Hof Den Haag, 08-05-2017, nr. 200.236.055/01
ECLI:NL:GHDHA:2017:4247
- Instantie
Hof Den Haag
- Datum
08-05-2017
- Zaaknummer
200.236.055/01
- Vakgebied(en)
Insolventierecht (V)
- Brondocumenten en formele relaties
ECLI:NL:GHDHA:2017:4247, Uitspraak, Hof Den Haag, 08‑05‑2017; (Hoger beroep)
Cassatie: ECLI:NL:HR:2018:2171, Bekrachtiging/bevestiging
- Vindplaatsen
INS-Updates.nl 2018-0164
Uitspraak 08‑05‑2017
Inhoudsindicatie
Bekrachtiging vonnis van faillietverklaring. Bevoegdheid Nederlandse rechter. Misbruik van recht. Pluraliteit van schuldeisers. Toestand van te hebben opgehouden te betalen.
GERECHTSHOF DEN HAAG
Afdeling Civiel recht
Zaaknummer : 200.236.055/01
Rekestnummer rechtbank : C/09/18/96 F
arrest van 8 mei 2018
inzake
[appellant] ,
zonder bekende woon- of verblijfplaats in Nederland,
appellant,
hierna te noemen: [appellant] ,
advocaat: mr. E.S. Ebels te Den Haag,
tegen
1. Vereniging Buma,
(hierna: Buma),
gevestigd te Amstelveen,
2. Stichting ter Exploitatie van Naburige Rechten (SENA),
(hierna: Sena),
gevestigd te Hilversum,
geïntimeerden,
advocaat: mr. K.C. Mensink te Den Haag.
Het geding
Bij vonnis van de rechtbank Den Haag van 20 maart 2018 is [appellant] in staat van faillissement verklaard, met benoeming van mr. R. Cats tot rechter-commissaris en met aanstelling van mr. J.A. Dullaart, advocaat te Naaldwijk, als curator.

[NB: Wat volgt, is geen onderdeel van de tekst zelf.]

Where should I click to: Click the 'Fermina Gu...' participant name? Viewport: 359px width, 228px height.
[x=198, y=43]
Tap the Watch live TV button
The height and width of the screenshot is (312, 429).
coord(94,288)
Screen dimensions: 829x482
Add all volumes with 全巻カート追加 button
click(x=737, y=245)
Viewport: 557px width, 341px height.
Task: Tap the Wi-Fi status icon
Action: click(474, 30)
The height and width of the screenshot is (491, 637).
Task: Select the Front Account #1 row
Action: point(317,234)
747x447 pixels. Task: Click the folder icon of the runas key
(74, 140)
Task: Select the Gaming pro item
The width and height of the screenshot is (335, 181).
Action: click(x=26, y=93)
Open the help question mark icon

Bij verzoekschrift, ingekomen ter griffie van het hof op 26 maart 2018, is [appellant] van voornoemd vonnis in hoger beroep gekomen en heeft hij het hof verzocht dat vonnis te vernietigen. Bij brieven van 16 april en 23 april 2018 heeft [appellant] nog stukken overgelegd. Bij brief van 23 april 2018 hebben Buma en Sena stukken overgelegd. De curator heeft bij brieven van 18 april en 23 april 2018 schriftelijk verslag uitgebracht aan het hof.
De mondelinge behandeling heeft plaatsgevonden op 24 april 2018. Verschenen zijn:
- -
[appellant] , vergezeld van mr. E.S. Ebels;
- -
mr. S.R.M.T. Janssen, namens Buma en Sena, vergezeld van mr. K.C. Mensink;
- -
de curator mr. J.A. Dullaart, vergezeld van zijn kantoorgenoot mr. O. Heuverling, advocaat te Naaldwijk.
Beoordeling van het hoger beroep
1. In het bestreden vonnis heeft de rechtbank overwogen dat de Nederlandse rechter bevoegd is te beslissen op het verzoek tot faillietverklaring, dat summierlijk is gebleken van het vorderingsrecht van geïntimeerden en dat daarnaast summierlijk is gebleken van het bestaan van feiten en omstandigheden die aantonen dat [appellant] in de toestand verkeert dat hij heeft opgehouden te betalen.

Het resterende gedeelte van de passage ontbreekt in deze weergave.